_Assignment_
Reproduce each line from the first in the data through the line that contains "Task: Tap the" exactly; give nothing else.

_Excerpted data_

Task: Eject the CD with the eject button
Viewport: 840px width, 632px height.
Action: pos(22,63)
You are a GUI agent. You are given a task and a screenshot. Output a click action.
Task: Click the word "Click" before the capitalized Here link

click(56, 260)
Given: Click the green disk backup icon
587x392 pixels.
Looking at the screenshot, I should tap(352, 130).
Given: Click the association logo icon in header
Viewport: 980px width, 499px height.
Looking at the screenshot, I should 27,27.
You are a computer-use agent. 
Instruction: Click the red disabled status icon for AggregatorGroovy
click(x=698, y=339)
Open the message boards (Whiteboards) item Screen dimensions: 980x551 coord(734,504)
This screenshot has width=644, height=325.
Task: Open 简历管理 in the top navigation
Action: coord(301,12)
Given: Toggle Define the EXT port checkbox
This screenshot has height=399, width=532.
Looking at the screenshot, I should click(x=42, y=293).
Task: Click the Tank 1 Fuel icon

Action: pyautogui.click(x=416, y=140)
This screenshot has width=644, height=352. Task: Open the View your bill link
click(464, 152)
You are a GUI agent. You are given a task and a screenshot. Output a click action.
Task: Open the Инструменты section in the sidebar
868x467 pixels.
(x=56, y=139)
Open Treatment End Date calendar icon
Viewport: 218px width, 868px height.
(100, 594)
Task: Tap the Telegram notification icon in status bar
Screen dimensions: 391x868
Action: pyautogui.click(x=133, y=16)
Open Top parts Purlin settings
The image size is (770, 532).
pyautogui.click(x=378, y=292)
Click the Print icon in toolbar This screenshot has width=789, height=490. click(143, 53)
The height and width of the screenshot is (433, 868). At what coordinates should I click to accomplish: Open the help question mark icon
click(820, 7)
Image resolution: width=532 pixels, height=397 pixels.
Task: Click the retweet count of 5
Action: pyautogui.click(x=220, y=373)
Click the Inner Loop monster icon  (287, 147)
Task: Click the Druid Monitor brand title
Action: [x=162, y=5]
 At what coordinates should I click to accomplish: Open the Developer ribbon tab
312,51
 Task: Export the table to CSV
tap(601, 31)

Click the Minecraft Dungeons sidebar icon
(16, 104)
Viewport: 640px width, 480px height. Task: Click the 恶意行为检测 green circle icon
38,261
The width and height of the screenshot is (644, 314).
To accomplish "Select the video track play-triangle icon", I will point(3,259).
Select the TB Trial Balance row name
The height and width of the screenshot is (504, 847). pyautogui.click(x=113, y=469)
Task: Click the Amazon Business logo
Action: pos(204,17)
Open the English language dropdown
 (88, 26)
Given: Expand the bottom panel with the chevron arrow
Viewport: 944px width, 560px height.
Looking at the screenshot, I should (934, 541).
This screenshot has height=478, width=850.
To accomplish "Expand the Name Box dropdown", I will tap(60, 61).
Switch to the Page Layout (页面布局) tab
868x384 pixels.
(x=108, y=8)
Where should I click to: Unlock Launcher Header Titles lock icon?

_Written reply_
Task: Eject the CD with the eject button
Viewport: 840px width, 632px height.
Action: pos(22,63)
You are a GUI agent. You are given a task and a screenshot. Output a click action.
Task: Click the word "Click" before the capitalized Here link

click(56, 260)
Given: Click the green disk backup icon
587x392 pixels.
Looking at the screenshot, I should tap(352, 130).
Given: Click the association logo icon in header
Viewport: 980px width, 499px height.
Looking at the screenshot, I should 27,27.
You are a computer-use agent. 
Instruction: Click the red disabled status icon for AggregatorGroovy
click(x=698, y=339)
Open the message boards (Whiteboards) item Screen dimensions: 980x551 coord(734,504)
This screenshot has width=644, height=325.
Task: Open 简历管理 in the top navigation
Action: coord(301,12)
Given: Toggle Define the EXT port checkbox
This screenshot has height=399, width=532.
Looking at the screenshot, I should click(x=42, y=293).
Task: Click the Tank 1 Fuel icon

Action: pyautogui.click(x=416, y=140)
This screenshot has width=644, height=352. Task: Open the View your bill link
click(464, 152)
You are a GUI agent. You are given a task and a screenshot. Output a click action.
Task: Open the Инструменты section in the sidebar
868x467 pixels.
(x=56, y=139)
Open Treatment End Date calendar icon
Viewport: 218px width, 868px height.
(100, 594)
Task: Tap the Telegram notification icon in status bar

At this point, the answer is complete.